* _What is expected_: From the material below, list every line containing "Chrome".

★ ★ ★

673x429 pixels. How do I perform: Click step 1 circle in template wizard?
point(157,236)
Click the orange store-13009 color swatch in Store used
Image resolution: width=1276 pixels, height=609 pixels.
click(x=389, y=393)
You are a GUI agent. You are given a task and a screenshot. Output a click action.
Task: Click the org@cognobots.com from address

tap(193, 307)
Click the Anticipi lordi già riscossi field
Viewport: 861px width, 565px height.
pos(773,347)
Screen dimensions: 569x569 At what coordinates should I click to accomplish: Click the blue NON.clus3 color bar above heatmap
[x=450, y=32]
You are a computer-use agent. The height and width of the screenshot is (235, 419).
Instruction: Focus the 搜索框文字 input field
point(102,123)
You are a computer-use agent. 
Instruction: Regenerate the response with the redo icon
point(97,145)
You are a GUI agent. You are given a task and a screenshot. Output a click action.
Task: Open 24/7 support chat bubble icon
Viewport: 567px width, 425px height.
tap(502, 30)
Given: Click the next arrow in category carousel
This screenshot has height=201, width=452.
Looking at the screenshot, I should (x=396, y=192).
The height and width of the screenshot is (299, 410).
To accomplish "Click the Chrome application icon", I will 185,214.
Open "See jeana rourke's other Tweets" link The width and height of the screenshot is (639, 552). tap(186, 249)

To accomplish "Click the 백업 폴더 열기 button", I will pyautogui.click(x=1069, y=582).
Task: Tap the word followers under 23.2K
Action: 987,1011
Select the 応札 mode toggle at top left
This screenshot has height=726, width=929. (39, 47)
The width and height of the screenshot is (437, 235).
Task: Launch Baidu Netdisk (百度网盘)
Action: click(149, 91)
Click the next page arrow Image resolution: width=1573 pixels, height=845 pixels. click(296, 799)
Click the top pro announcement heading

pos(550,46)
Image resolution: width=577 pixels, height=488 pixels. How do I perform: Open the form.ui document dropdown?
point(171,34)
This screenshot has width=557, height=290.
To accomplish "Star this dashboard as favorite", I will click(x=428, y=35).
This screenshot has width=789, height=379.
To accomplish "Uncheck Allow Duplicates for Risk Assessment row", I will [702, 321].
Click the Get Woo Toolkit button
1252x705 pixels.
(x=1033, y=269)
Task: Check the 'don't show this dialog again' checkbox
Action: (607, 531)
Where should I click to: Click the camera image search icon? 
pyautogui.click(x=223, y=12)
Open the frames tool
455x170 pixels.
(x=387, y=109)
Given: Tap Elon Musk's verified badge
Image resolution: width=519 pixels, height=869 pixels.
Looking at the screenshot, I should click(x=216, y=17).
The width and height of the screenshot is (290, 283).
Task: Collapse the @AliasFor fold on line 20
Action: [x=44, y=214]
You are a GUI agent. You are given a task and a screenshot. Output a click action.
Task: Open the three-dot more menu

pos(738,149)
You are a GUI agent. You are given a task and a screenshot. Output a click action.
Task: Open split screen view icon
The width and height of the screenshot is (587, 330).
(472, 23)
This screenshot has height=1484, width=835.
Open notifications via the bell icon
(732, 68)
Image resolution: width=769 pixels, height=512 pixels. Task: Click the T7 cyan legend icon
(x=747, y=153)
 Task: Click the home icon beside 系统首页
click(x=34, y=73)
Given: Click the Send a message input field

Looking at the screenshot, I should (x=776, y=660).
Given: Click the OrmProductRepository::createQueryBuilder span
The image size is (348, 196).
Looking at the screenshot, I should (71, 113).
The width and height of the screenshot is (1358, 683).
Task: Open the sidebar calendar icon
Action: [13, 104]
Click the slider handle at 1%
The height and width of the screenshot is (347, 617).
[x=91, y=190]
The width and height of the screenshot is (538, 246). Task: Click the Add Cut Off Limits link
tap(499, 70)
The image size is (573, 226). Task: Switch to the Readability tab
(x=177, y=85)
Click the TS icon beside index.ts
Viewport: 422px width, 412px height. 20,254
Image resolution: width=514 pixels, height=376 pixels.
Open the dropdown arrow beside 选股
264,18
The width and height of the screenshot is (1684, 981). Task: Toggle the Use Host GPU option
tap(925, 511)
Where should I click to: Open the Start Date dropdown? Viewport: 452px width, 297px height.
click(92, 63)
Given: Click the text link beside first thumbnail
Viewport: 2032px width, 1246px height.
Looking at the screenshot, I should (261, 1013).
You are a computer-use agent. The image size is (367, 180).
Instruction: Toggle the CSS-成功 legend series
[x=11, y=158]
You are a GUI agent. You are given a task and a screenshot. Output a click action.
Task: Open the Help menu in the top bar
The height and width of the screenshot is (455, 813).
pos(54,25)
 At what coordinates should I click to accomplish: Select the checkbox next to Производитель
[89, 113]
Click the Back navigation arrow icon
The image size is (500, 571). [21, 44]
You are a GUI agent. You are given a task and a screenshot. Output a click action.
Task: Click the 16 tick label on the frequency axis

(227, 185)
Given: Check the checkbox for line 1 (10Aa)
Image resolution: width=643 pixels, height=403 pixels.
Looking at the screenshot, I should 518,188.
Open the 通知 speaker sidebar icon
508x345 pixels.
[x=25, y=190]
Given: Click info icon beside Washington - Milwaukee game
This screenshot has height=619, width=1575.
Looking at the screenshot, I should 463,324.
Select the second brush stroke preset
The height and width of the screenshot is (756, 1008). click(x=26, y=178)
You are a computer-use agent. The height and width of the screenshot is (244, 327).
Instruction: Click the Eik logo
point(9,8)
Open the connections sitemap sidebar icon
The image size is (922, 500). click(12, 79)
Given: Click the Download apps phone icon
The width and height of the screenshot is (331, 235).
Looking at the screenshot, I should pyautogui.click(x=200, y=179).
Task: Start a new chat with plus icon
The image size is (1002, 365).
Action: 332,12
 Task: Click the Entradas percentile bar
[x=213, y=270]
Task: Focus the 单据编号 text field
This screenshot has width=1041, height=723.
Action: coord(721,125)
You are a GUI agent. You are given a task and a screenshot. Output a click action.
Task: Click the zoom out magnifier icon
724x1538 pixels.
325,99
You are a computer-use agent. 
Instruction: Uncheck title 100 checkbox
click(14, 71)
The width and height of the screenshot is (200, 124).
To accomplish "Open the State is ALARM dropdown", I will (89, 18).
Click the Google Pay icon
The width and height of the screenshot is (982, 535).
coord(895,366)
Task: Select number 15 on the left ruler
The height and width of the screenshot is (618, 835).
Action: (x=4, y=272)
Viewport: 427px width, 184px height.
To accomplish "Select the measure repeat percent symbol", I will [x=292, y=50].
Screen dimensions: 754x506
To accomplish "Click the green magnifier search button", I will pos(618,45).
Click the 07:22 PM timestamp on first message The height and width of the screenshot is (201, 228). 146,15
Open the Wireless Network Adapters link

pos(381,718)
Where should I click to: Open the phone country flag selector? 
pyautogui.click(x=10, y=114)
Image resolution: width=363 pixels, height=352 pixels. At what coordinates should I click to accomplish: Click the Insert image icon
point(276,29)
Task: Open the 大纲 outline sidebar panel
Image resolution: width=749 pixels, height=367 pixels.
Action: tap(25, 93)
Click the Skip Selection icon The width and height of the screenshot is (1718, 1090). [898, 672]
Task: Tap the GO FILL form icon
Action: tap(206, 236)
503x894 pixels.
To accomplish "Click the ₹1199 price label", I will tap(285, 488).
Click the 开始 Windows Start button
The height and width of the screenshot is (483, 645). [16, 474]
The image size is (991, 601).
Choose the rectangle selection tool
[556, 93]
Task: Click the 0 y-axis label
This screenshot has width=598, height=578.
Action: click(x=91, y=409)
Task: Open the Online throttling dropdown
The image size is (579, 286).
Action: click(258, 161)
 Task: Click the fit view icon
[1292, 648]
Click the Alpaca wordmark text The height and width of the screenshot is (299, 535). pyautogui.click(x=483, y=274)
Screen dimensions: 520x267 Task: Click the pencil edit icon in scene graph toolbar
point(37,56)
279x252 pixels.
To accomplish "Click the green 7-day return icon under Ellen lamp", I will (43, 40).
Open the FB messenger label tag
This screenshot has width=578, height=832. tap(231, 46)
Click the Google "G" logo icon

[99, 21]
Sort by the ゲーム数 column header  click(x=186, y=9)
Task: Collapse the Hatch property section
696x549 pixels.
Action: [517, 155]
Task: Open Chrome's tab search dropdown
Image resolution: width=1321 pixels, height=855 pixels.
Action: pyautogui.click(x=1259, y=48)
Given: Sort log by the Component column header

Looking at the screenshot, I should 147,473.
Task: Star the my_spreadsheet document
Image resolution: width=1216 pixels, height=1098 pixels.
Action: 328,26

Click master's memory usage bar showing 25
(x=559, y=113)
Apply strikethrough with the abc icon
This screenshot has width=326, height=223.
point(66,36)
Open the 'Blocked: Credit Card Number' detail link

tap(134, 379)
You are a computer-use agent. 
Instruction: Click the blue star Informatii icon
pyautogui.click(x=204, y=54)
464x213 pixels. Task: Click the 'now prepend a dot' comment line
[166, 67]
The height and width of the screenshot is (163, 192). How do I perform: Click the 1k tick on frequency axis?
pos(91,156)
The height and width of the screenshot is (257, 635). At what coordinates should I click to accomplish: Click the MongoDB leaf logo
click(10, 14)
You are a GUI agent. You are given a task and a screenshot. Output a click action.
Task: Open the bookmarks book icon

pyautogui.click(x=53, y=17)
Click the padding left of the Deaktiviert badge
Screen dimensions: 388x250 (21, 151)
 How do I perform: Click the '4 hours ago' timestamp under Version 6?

★ ★ ★

* _Answer for this exercise_:
To accomplish "Click the Chrome application icon", I will 185,214.
Task: Open Chrome's tab search dropdown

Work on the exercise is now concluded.